Alluri Venkata Sathyanarayana Raju (born 18 April 1937), familiarly known as AVS Raju works in the Indian construction industry and is the founder chairman of Nagarjuna Construction Company Ltd.

== Early life ==
AVS Raju was born on 18 April 1937 and hails from a family that has been in the construction for over three generations. He left his village Antervedipalem in East Godavari District, Andhra Pradesh, India, after matriculation at the age of 18 years to make his career in Hyderabad and started contributing his share in developing the state in the areas of Industry, Infrastructure, Agriculture and Power.
For the last 45 years of his career, he has contributed in promoting many industries around Hyderabad and various parts of Andhra Pradesh while spreading the Construction activity in the country.

He was the Secretary and Treasurer of Sri Nagarjuna Cooperative Housing Society Limited in 1975 and presently is its President.

He was one of the promoters of M/s Nagarjuna Steels Ltd., during 1975-76, the first company of the present popular Nagarjuna group of Companies in Hyderabad. He was also one of the promoters of Deccan Cements Ltd., during 1983-84 which was the first mini-cement plant in the country.

He was also Promoter and Managing Director of M/s AVS Containers Ltd. in 1983-84.

== Literature ==
Raju enjoys writing. He was member of many social and literary associations in Andhra Pradesh. He wrote more than 10,000 poems on various subjects including his two well-known books one on Sri Rama entitled Rama Rasamrutham and another one is on Bhagawan Sri Sri Sri Sathya Sai Baba entitled Sri Sai Sudha Madhuri.

He has received UGADI PURASKAR from Govt. of Andhra Pradesh, India in 1998.

AVS Raju has set a new Guinness world record by writing the largest single-volume biography Sri Sai Sudha Madhuri on the life of Sri Satya Sai Baba between 1996 and 2007. The single bound book consists of 32 separate volumes.

◆ **Instructions**:
1. In the AVS Raju biography, which company is described as the first mini-cement plant in the country?
2. Write the next passage of the AVS Raju biography, following on from its final sentence.

◆ **Entries shown**:
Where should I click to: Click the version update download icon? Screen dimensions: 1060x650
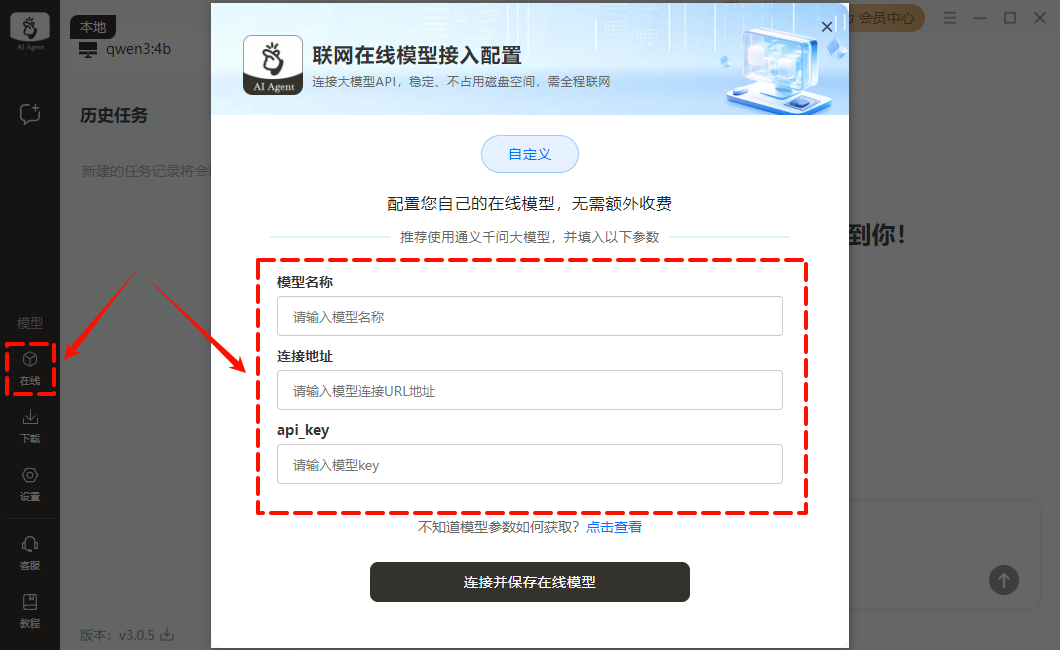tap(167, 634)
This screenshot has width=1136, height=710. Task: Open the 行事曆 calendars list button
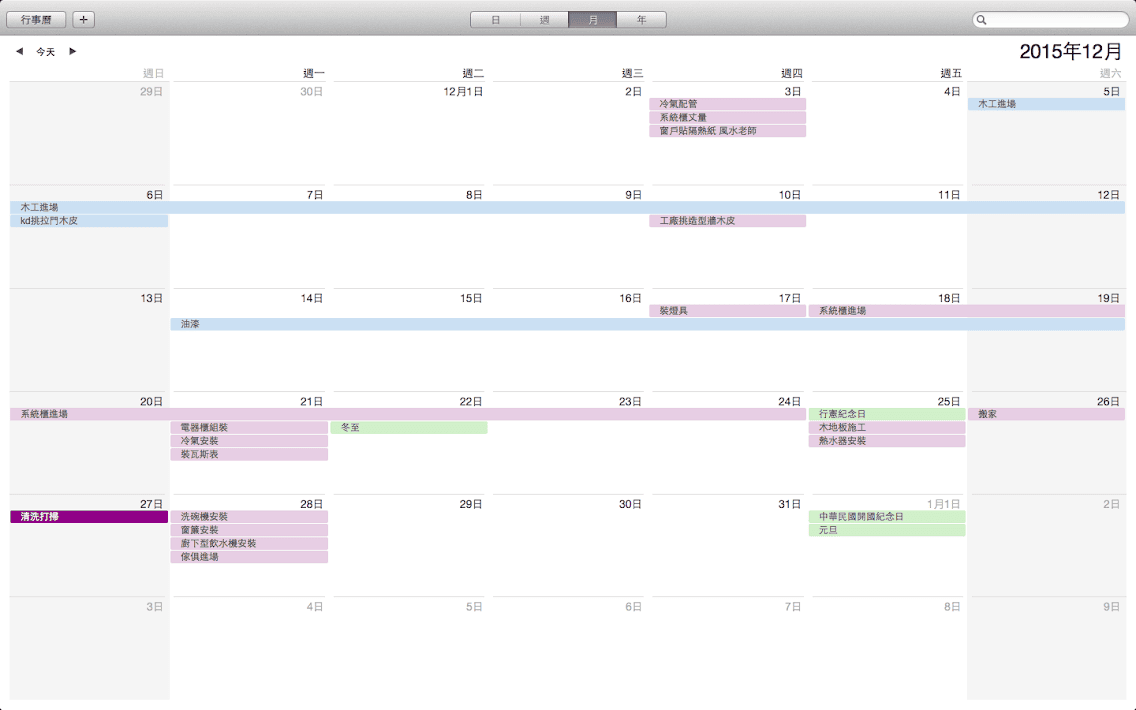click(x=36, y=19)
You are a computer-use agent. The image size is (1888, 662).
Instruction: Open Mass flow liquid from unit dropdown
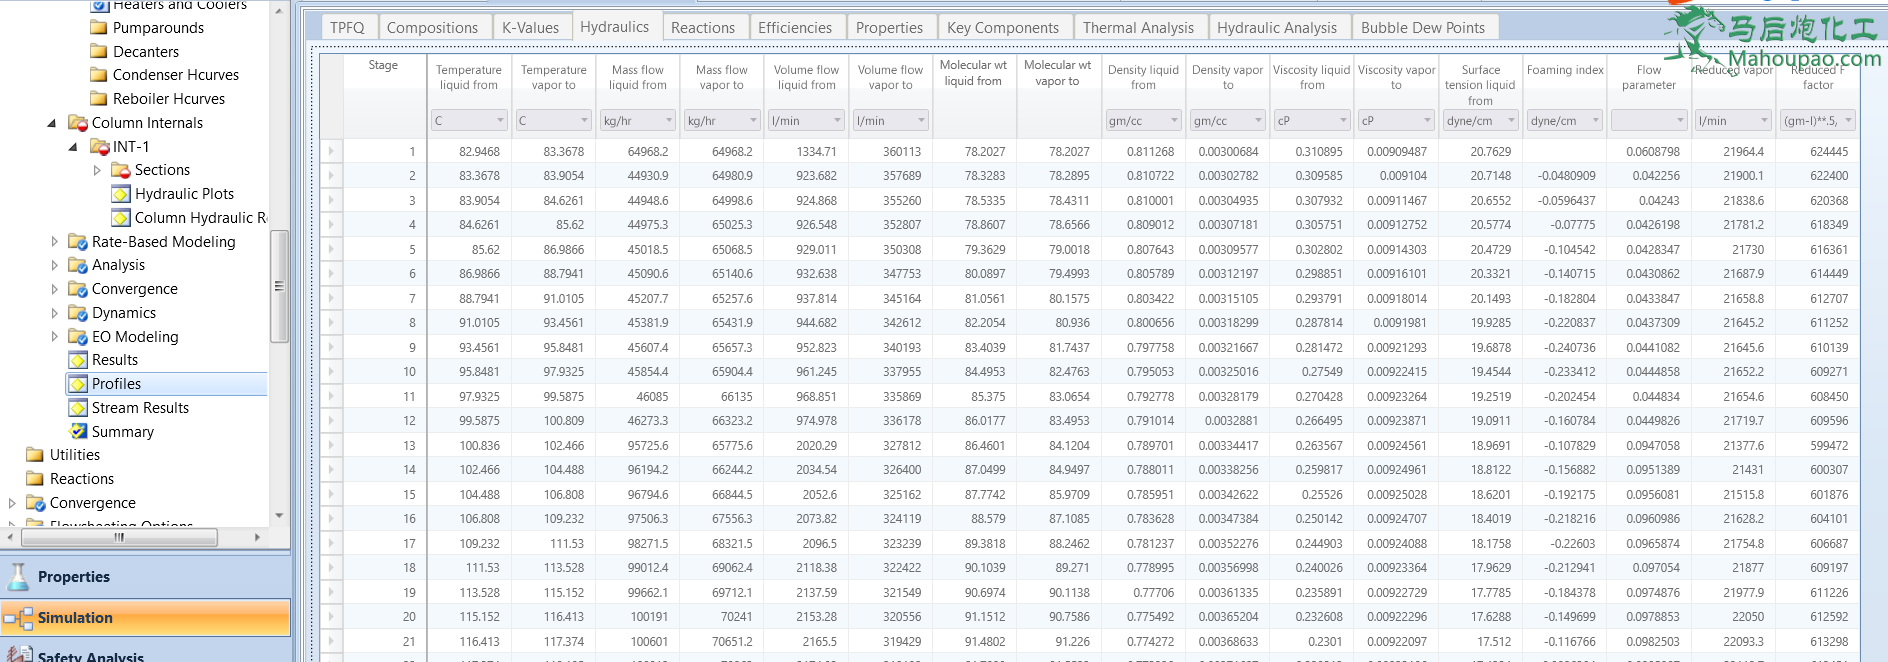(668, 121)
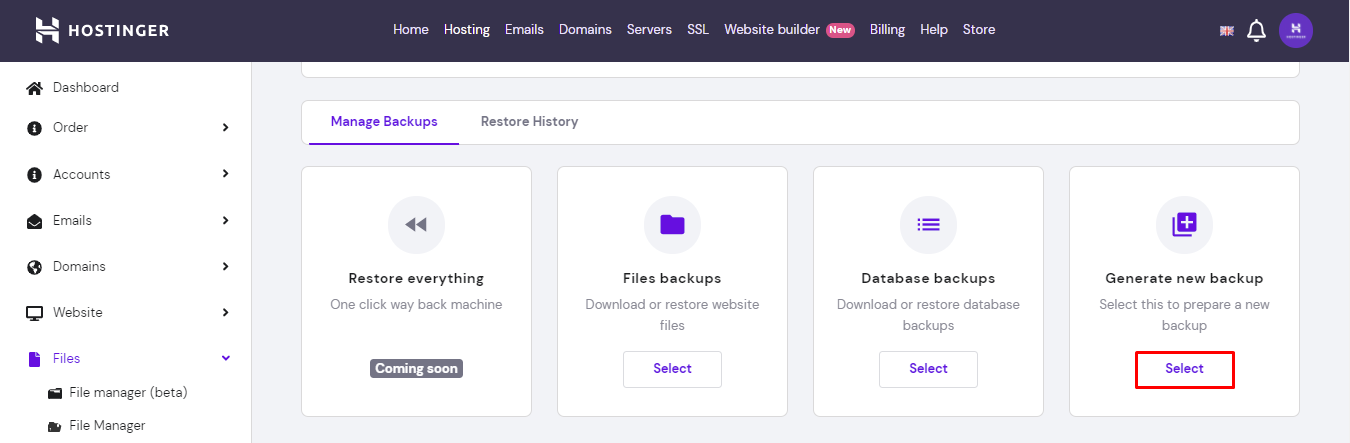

◆ **Outputs in order**:
1. Deccan Cements Ltd.

2.
Raju has recently been appointed as chairman of the Hyderabad District Dharmic Council. He was also conferred with an honorary doctorate by the Acharya Nagarjuna University in 2008.

He has been mentioned in the Limca Book of World Records for four consecutive years (2005–08).

== Social service and other achievements ==

- He had undertaken social forestry with a target of planting 2 lakh trees on large scale as a protagonist of environmental protection and preservation of ecological balance and achieved the goal.
- Chairman for a Unique Venture "Galaxy of Prominent Telugus 1st World Conference-1995" which was successfully organised on 30.12.1995 and 31.12.1995 at Sri Sathya Sai Nigamagam, Hyderabad and documented the achievements of 1000 distinguished personalities of World Telugus Origin, in varied fields.
- Developed along with Associates a Mega Horticulture farm with 100 varieties of fruit bearing trees in an extent of 550 acre in Medak, East and West Godavari Districts of A.P., along with other farmers.
- He was awarded "Life Time Achievement award" instituted by the Builders' Association of India. The Union Minister for Overseas Indian Affairs, Vayalar Ravi, presented the award to AVS Raju at a function held in Kochi in 2006.
- He was awarded Padma Shri by the Government of India in 2010 in the field of Trade and Industry.